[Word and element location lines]
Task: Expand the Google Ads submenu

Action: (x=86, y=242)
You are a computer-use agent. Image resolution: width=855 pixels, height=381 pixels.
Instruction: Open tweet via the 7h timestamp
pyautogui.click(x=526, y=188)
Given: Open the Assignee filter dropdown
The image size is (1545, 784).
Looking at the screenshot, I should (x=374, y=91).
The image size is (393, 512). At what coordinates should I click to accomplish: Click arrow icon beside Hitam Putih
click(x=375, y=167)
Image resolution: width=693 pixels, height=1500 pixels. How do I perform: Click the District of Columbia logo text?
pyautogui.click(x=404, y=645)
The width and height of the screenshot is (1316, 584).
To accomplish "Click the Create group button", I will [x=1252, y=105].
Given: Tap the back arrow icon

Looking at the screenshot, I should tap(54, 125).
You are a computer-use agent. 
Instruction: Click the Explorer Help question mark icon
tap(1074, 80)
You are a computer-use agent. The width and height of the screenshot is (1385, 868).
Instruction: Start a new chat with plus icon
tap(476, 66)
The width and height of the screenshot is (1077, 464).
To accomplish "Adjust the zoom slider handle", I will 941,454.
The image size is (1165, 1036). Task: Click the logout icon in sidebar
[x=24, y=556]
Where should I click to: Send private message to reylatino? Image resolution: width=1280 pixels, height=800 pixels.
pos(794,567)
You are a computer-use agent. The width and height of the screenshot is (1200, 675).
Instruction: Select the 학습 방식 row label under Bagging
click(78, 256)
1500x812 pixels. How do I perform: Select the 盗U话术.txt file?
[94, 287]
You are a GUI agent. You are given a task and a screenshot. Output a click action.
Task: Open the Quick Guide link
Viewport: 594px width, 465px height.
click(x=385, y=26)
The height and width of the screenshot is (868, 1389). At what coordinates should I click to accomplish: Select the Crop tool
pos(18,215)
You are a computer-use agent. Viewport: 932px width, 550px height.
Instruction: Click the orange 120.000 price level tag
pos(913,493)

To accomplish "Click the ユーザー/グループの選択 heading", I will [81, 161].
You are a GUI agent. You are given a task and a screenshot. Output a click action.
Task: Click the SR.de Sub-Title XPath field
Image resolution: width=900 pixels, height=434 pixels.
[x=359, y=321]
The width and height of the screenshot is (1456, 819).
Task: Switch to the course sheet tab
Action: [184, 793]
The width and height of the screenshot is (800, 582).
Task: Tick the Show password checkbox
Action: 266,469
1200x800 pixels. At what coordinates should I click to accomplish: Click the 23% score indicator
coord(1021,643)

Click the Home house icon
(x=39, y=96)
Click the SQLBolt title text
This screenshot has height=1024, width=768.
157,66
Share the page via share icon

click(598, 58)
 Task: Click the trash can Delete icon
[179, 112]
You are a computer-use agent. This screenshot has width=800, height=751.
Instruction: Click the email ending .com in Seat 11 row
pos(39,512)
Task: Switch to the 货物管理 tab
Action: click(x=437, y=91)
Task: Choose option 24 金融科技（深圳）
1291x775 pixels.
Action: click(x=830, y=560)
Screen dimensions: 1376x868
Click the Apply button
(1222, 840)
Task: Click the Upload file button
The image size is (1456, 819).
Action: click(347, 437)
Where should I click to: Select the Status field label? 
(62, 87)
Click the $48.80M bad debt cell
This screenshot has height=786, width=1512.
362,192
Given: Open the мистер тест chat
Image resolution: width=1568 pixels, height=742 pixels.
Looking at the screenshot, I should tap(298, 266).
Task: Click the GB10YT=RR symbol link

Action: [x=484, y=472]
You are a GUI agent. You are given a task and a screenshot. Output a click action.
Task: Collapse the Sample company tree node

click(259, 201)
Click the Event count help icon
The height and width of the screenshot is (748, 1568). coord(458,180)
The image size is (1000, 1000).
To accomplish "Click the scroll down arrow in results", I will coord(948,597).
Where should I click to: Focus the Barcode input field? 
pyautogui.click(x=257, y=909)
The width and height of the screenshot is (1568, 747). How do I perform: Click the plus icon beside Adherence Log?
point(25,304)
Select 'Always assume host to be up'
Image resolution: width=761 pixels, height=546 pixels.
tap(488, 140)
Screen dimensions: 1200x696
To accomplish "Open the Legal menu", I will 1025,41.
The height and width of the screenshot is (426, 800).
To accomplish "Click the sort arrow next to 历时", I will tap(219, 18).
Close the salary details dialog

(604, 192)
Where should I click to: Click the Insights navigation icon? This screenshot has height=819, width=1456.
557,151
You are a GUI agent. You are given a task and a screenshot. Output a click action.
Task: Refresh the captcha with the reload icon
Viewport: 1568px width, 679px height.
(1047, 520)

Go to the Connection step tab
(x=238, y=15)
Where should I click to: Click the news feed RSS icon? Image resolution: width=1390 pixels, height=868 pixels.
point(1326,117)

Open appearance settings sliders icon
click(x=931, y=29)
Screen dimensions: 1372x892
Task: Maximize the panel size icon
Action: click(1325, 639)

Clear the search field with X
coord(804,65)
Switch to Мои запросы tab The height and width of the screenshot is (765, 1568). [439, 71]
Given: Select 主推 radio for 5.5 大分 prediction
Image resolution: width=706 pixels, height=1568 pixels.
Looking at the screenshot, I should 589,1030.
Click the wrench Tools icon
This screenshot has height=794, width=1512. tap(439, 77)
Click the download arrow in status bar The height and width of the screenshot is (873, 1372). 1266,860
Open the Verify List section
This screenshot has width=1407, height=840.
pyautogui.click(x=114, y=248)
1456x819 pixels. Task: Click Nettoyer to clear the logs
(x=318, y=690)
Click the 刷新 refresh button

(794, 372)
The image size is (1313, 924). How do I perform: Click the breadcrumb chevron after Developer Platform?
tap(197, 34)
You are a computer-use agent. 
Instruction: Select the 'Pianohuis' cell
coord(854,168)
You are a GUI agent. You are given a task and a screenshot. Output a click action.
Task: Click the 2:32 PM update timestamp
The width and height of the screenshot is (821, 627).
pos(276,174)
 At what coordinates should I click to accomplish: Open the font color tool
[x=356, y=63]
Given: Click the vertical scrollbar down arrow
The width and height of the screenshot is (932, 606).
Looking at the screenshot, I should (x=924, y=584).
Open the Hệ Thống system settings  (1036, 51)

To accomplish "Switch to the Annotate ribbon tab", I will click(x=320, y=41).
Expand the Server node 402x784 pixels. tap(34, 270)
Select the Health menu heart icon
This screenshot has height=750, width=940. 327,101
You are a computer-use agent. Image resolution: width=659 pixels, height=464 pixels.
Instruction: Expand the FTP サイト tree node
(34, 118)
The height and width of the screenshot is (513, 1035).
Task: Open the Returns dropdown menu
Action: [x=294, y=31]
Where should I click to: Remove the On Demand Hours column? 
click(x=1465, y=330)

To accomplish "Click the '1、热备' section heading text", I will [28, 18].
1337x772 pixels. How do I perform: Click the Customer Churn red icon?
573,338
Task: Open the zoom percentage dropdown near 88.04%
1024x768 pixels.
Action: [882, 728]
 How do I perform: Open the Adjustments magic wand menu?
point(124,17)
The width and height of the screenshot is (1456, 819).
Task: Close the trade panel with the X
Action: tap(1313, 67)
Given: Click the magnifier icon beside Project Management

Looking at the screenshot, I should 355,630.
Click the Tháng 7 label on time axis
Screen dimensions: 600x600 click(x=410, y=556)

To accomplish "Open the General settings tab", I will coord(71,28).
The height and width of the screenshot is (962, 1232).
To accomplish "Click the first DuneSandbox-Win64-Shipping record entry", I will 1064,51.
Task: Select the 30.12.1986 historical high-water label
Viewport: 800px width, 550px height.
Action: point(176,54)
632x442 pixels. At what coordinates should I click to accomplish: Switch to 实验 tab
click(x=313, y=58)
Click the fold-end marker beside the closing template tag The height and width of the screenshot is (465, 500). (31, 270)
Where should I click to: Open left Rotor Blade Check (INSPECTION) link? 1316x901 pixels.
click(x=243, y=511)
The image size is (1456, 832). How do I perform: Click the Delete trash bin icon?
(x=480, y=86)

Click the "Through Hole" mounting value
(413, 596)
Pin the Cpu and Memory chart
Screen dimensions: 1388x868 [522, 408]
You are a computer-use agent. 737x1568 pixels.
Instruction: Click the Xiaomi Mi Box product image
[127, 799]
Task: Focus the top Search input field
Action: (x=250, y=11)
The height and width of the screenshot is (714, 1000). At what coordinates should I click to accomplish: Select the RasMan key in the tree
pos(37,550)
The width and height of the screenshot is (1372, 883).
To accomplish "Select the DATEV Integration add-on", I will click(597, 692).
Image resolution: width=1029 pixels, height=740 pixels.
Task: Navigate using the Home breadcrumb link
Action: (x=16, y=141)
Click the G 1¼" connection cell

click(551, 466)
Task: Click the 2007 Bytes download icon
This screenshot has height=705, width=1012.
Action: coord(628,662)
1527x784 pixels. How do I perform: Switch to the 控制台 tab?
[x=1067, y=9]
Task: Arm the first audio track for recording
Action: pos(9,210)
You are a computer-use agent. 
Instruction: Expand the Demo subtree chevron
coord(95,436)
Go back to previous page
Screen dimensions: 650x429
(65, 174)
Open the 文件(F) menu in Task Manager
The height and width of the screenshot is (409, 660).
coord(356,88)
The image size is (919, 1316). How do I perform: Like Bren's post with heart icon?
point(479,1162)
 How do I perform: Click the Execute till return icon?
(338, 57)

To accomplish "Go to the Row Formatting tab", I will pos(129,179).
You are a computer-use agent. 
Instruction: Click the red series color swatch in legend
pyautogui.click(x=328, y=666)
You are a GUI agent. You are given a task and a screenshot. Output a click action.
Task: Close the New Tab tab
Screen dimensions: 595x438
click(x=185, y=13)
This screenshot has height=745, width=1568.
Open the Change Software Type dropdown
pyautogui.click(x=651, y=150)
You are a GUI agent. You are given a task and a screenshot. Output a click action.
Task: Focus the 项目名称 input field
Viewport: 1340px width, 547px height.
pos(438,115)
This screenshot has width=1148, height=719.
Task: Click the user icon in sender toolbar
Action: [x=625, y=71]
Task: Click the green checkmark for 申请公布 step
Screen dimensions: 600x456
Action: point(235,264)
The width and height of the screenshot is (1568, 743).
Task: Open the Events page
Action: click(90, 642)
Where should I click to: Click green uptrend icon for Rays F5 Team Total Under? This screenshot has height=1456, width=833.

▶ _Stated goal_
Rewrite the lines between the ones holding "Open the 文件(F) menu in Task Manager" and "pyautogui.click(x=328, y=666)", inclusive, swapping "icon" for "symbol" and leaving everything else unchanged.

▶ _Problem solution_
Open the 文件(F) menu in Task Manager
The height and width of the screenshot is (409, 660).
coord(356,88)
The image size is (919, 1316). How do I perform: Like Bren's post with heart symbol?
point(479,1162)
 How do I perform: Click the Execute till return symbol?
(338, 57)

To accomplish "Go to the Row Formatting tab", I will pos(129,179).
You are a computer-use agent. 
Instruction: Click the red series color swatch in legend
pyautogui.click(x=328, y=666)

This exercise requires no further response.